Cette conférence est la dernière d’une série d’événements récents qui ont marqué le rapprochement du Hamas avec l’Iran après des années de désaccords sur la guerre en Syrie. En 2012, le Hamas a décidé de soutenir l’opposition syrienne, rompant ainsi les relations avec Damas et Téhéran.
Aujourd’hui, six ans plus tard, l’évolution de la dynamique régionale a poussé les deux anciens alliés à renouer leurs liens. Mais, pour de nombreuses raisons, il sera difficile de revenir aux relations chaleureuses qu’ils avaient avant 2011.
Pourquoi ce rapprochement ?
L’une des raisons pour lesquelles le Hamas cherche à rétablir les liens avec l’Iran est qu’il est à court d’argent. Sa décision de soutenir l’opposition syrienne a coûté au Hamas le flux constant de financement en provenance de Téhéran.
Cela, combiné avec la destruction par l’armée égyptienne de ses tunnels de contrebande vers le Sinaï, qui était devenu l’une de ses principales sources de revenus, la pression croissante du blocus israélien sur la bande de Gaza et la décision de l’Autorité palestinienne de réduire le montant du financement des salaires des fonctionnaires et des services, a provoqué une terrible crise financière à Gaza. En conséquence, la colère du public s’accroît et le Hamas tente désespérément de trouver une autre source de financement.
Depuis le début du rapprochement à la mi-2017, on entend dire, de plus en plus souvent, que l’Iran va se remettre à soutenir financièrement le mouvement, bien qu’à un rythme beaucoup plus faible qu’avant 2012. On n’a pas de chiffres officiels du montant de ce soutien financier, mais le ministre israélien de la défense, Avigdor Lieberman, a affirmé en mars dernier que la plus grande partie des 260 millions de dollars investis par le Hamas en 2017 dans la construction de tunnels et d’armes provenaient de Téhéran.
L’Iran, toutefois, est lui-même confronté à une crise financière ; sa monnaie se déprécie rapidement, les investisseurs internationaux se retirent suite aux sanctions étasuniennes et ses ventes de pétrole ont toutes les chances de s’effondrer dans les mois à venir.

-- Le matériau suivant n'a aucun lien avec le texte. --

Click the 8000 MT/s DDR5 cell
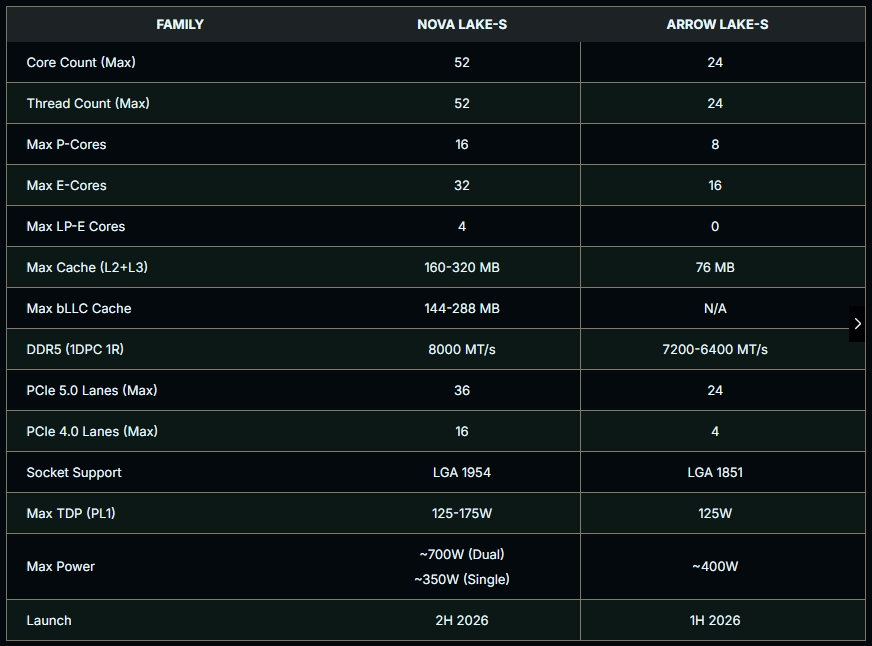 (462, 350)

De plus, Téhéran soutient déjà financièrement ses alliés au Liban et en Irak et mène une guerre coûteuse en Syrie où Israël bombarde constamment ses positions et ses bases militaires. En conséquence, la République islamique est confrontée à une vague croissante de colère publique qui pourrait menacer sa stabilité intérieure. Le soutien financier qu’il est en mesure d’apporter au Hamas sera donc limité.

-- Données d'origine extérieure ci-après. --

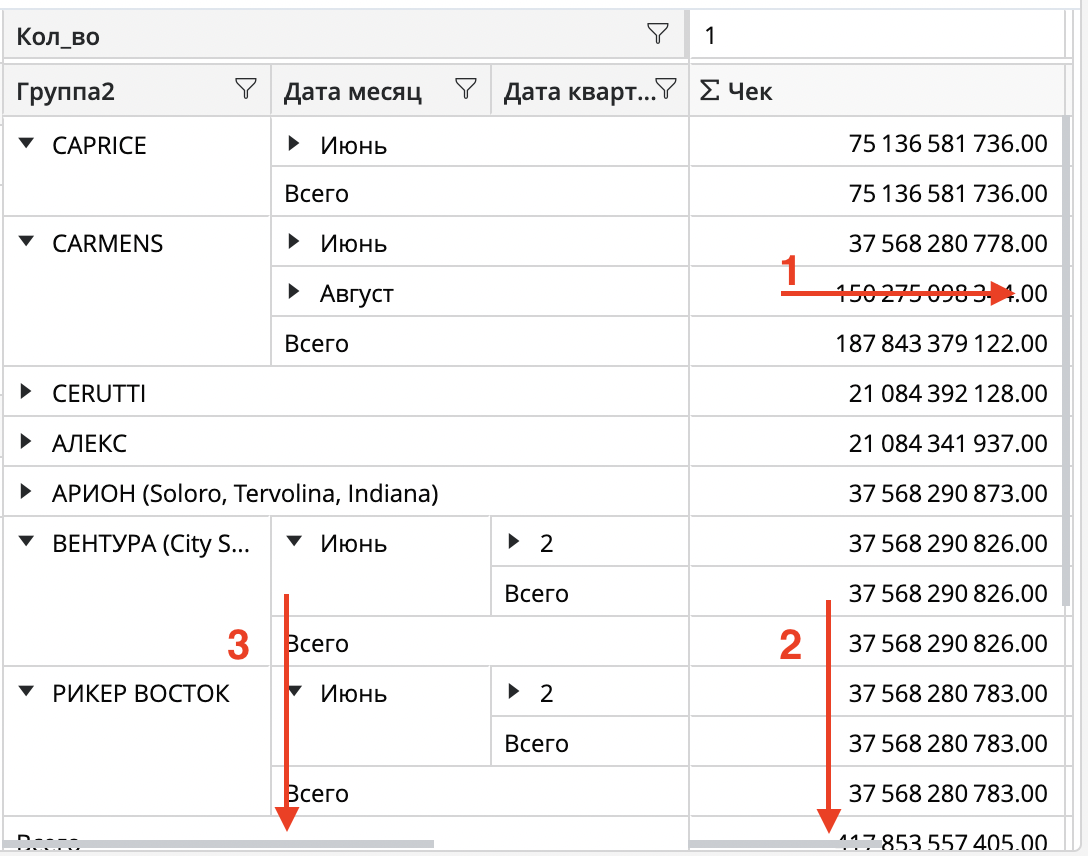Screen dimensions: 1088x856
Task: Collapse the CAPRICE group row
Action: point(27,145)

Un autre raison pour laquelle le Hamas tend la main à l’Iran, est qu’il se trouve de plus en plus isolé. Le mouvement de résistance armée a perdu une partie de ses soutiens politiques régionaux depuis que le président égyptien Mohamed Morsi a été renversé par un coup d’État militaire en 2013, et que ses relations avec l’Arabie saoudite se sont détériorées.
L’Iran se trouve également menacée d’un isolement international croissant depuis que l’axe saoudien-israélien-étasunien a intensifié la pression sur Téhéran au niveau régional et international. Du fait de son désastreux* implication dans la guerre de Syrie, la République islamique s’est également aliéné de nombreux Arabes sunnites. Son rapprochement avec le Hamas et ses tentatives de rapprochement avec d’autres organisations islamistes dans la région font partie de ses efforts pour améliorer son image dans le monde arabe en réaffirmant son engagement en faveur de la cause palestinienne.
Quels sont les défis ?
Bien que le Hamas et l’Iran estiment qu’il est temps de se réconcilier, il existe un certain nombre d’obstacles qui pourraient limiter leur rapprochement.
Tout d’abord, le régime syrien est contre le retour du Hamas dans l'”axe de résistance” dirigé par l’Iran, même si le Hamas a exprimé son désir sincère de tourner la page sur les désaccords antérieurs avec Damas. Les efforts déployés par l’Iran et le Hezbollah pour les réconcilier n’ont pas beaucoup encore obtenu grand résultat.
En même temps, le Hamas ne peut pas aller trop loin dans sa réconciliation avec Damas, car il risquerait alors de perdre le soutien de la rue arabe. Le régime d’Assad continue d’être perçu de façon très négative dans le monde arabe**, tout comme l’Iran, qui est régulièrement dénoncé pour son ingérence perturbatrice et son incitation sectaire dans les pays arabes. Ces circonstances empêchent les responsables du Hamas de se rapprocher publiquement et directement avec Damas ou même de se précipiter à nouveau dans les bras de l’Iran.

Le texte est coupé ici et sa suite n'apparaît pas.